From mboxrd@z Thu Jan  1 00:00:00 1970
Return-Path: <s.reiter@proxmox.com>
Received: from firstgate.proxmox.com (firstgate.proxmox.com [212.224.123.68])
 (using TLSv1.3 with cipher TLS_AES_256_GCM_SHA384 (256/256 bits)
 key-exchange X25519 server-signature RSA-PSS (2048 bits))
 (No client certificate requested)
 by lists.proxmox.com (Postfix) with ESMTPS id B3A1D63F8D
 for <pve-devel@lists.proxmox.com>; Thu, 29 Oct 2020 14:11:01 +0100 (CET)
Received: from firstgate.proxmox.com (localhost [127.0.0.1])
 by firstgate.proxmox.com (Proxmox) with ESMTP id 79BAB958A
 for <pve-devel@lists.proxmox.com>; Thu, 29 Oct 2020 14:11:01 +0100 (CET)
Received: from proxmox-new.maurer-it.com (proxmox-new.maurer-it.com
 [212.186.127.180])
 (using TLSv1.3 with cipher TLS_AES_256_GCM_SHA384 (256/256 bits)
 key-exchange X25519 server-signature RSA-PSS (2048 bits))
 (No client certificate requested)
 by firstgate.proxmox.com (Proxmox) with ESMTPS id 5C5119551
 for <pve-devel@lists.proxmox.com>; Thu, 29 Oct 2020 14:10:44 +0100 (CET)
Received: from proxmox-new.maurer-it.com (localhost.localdomain [127.0.0.1])
 by proxmox-new.maurer-it.com (Proxmox) with ESMTP id 1FF9A45F91
 for <pve-devel@lists.proxmox.com>; Thu, 29 Oct 2020 14:10:44 +0100 (CET)
From: Stefan Reiter <s.reiter@proxmox.com>
To: pve-devel@lists.proxmox.com
Date: Thu, 29 Oct 2020 14:10:34 +0100
Message-Id: <20201029131036.11786-5-s.reiter@proxmox.com>
X-Mailer: git-send-email 2.20.1
In-Reply-To: <20201029131036.11786-1-s.reiter@proxmox.com>
References: <20201029131036.11786-1-s.reiter@proxmox.com>
MIME-Version: 1.0
Content-Transfer-Encoding: 8bit
X-SPAM-LEVEL: Spam detection results:  0
 AWL -0.038 Adjusted score from AWL reputation of From: address
 KAM_DMARC_STATUS 0.01 Test Rule for DKIM or SPF Failure with Strict Alignment
 RCVD_IN_DNSWL_MED        -2.3 Sender listed at https://www.dnswl.org/,
 medium trust
 SPF_HELO_NONE           0.001 SPF: HELO does not publish an SPF Record
 SPF_PASS               -0.001 SPF: sender matches SPF record
Subject: [pve-devel] [PATCH v2 qemu 4/6] PVE: Don't call job_cancel in
 coroutines
X-BeenThere: pve-devel@lists.proxmox.com
X-Mailman-Version: 2.1.29
Precedence: list
List-Id: Proxmox VE development discussion <pve-devel.lists.proxmox.com>
List-Unsubscribe: <https://lists.proxmox.com/cgi-bin/mailman/options/pve-devel>, 
 <mailto:pve-devel-request@lists.proxmox.com?subject=unsubscribe>
List-Archive: <http://lists.proxmox.com/pipermail/pve-devel/>
List-Post: <mailto:pve-devel@lists.proxmox.com>
List-Help: <mailto:pve-devel-request@lists.proxmox.com?subject=help>
List-Subscribe: <https://lists.proxmox.com/cgi-bin/mailman/listinfo/pve-devel>, 
 <mailto:pve-devel-request@lists.proxmox.com?subject=subscribe>
X-List-Received-Date: Thu, 29 Oct 2020 13:11:01 -0000

...because it hangs on cancelling other jobs in the txn if you do.
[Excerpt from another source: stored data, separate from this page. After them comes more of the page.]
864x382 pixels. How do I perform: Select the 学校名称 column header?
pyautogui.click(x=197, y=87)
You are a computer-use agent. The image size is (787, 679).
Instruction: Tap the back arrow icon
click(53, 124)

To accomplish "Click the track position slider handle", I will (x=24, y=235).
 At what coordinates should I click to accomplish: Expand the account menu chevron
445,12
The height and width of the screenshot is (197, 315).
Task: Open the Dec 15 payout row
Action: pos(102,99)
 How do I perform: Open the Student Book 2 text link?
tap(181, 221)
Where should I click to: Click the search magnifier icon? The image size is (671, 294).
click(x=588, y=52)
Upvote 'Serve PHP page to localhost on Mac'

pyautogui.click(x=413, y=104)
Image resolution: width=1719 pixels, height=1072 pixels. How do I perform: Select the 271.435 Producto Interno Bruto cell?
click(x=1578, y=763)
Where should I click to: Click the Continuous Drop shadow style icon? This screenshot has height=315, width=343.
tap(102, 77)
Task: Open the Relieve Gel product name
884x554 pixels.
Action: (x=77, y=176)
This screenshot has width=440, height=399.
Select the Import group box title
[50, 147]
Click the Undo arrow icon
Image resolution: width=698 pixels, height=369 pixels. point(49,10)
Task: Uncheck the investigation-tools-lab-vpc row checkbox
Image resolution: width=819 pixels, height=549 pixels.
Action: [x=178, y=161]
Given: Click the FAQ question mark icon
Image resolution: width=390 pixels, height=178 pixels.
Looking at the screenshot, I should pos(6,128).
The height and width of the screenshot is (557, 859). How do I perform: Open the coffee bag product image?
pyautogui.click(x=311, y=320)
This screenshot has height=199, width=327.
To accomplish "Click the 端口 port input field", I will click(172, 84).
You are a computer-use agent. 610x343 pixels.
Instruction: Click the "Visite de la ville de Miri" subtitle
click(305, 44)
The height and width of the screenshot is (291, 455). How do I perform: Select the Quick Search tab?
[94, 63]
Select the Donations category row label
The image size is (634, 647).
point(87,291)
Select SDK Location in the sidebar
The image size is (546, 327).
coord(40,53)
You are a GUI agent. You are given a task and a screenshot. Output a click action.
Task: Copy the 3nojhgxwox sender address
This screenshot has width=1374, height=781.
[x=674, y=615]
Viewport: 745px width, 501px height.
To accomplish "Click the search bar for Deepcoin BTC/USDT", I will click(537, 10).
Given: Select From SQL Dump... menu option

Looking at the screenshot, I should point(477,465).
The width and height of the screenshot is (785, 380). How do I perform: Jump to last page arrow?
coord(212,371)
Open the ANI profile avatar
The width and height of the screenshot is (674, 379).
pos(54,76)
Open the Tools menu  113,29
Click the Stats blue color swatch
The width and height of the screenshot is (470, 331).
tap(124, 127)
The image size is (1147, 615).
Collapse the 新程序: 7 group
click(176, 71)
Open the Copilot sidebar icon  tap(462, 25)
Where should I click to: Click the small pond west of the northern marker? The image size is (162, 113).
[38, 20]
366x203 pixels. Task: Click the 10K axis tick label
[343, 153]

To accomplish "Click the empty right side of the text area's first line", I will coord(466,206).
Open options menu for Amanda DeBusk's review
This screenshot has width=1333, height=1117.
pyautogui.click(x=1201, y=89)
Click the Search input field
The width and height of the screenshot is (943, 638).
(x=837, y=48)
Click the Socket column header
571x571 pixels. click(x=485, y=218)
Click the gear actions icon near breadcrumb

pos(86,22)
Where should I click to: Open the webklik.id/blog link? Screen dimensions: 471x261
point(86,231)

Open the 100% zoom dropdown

Signed-off-by: Stefan Reiter <s.reiter@proxmox.com>
---

v2:
* use new CoCtxData
* use aio_co_enter vs aio_co_schedule for BH return
* cache job_ctx since job_cancel_sync might switch the job to a different
  context (when iothreads are in use) thus making us drop the wrong AioContext
  if we access job->aio_context again. This is incidentally the same bug I once
  fixed for upstream, almost made it in again...

 pve-backup.c | 22 +++++++++++++++++++++-
 1 file changed, 21 insertions(+), 1 deletion(-)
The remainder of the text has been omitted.